Protein Supplements Increase Serum Insulin-Like Growth Factor-I Levels and Attenuate Proximal Femur Bone Loss in Patients with Recent Hip Fracture

Abstract
Elderly persons who have osteoporotic hip fracture are often undernourished, particularly with respect to protein. Protein malnutrition may contribute to the occurrence and outcome of hip fracture. To investigate whether oral protein supplements benefit bone metabolism in patients with recent hip fracture. 6-month, randomized, double-blind, placebo-controlled trial with a 6-month post-treatment follow-up.
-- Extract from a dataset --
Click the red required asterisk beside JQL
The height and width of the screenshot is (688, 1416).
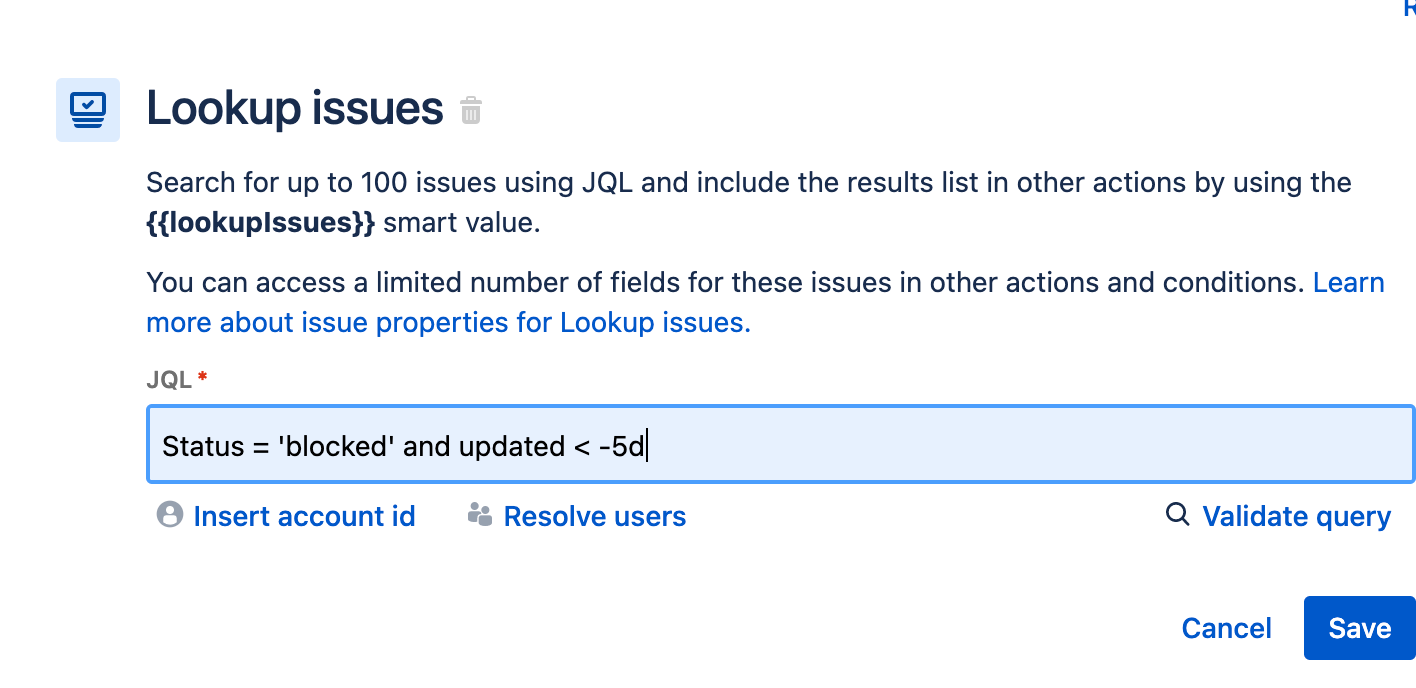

University orthopedic ward. 82 patients (mean age, 80.7 +/- 7.4 years) with recent osteoporotic hip fracture. Patients received calcium supplementation, 550 mg/d, and one dose of vitamin D, 200,000 IU (at baseline). Protein supplementation, 20 g/d, or isocaloric placebo (among controls). Bone mineral density, biochemical markers of bone remodeling, calciotropic hormone levels, biochemically evaluated nutritional and immunologic status, and muscle strength were measured every 6 months. Compared with controls, patients who received protein supplements had significantly greater increases in serum levels of insulin-like growth factor-I (85.6% +/- 14.8% and 34.1% +/- 7.2% at 6 months; difference, 51.5 percentage points [95% CI, 18.6 to 84.4 percentage points]; P = 0.003) and an attenuation of the decrease in proximal femur bone mineral density (-2.29% +/- 0.75% and -4.71% +/- 0.77% at 12 months; difference, 2.42 percentage points [CI, 0.26 to 4.59 percentage points]; P = 0.029). Seven and 13 new vertebral deformities were found among patients who received protein supplements and controls, respectively (P > 0.2). Median stay in rehabilitation wards was shorter for patients who received protein supplements than for controls (33 days [CI, 29 to 56 days] and 54 days [CI, 44 to 62 days]; difference, 21 days [CI, 4 to 25 days]; P = 0.018). Protein repletion after hip fracture was associated with increased serum levels of insulin-like growth factor-I, attenuation of proximal femur bone loss, and shorter stay in rehabilitation hospitals.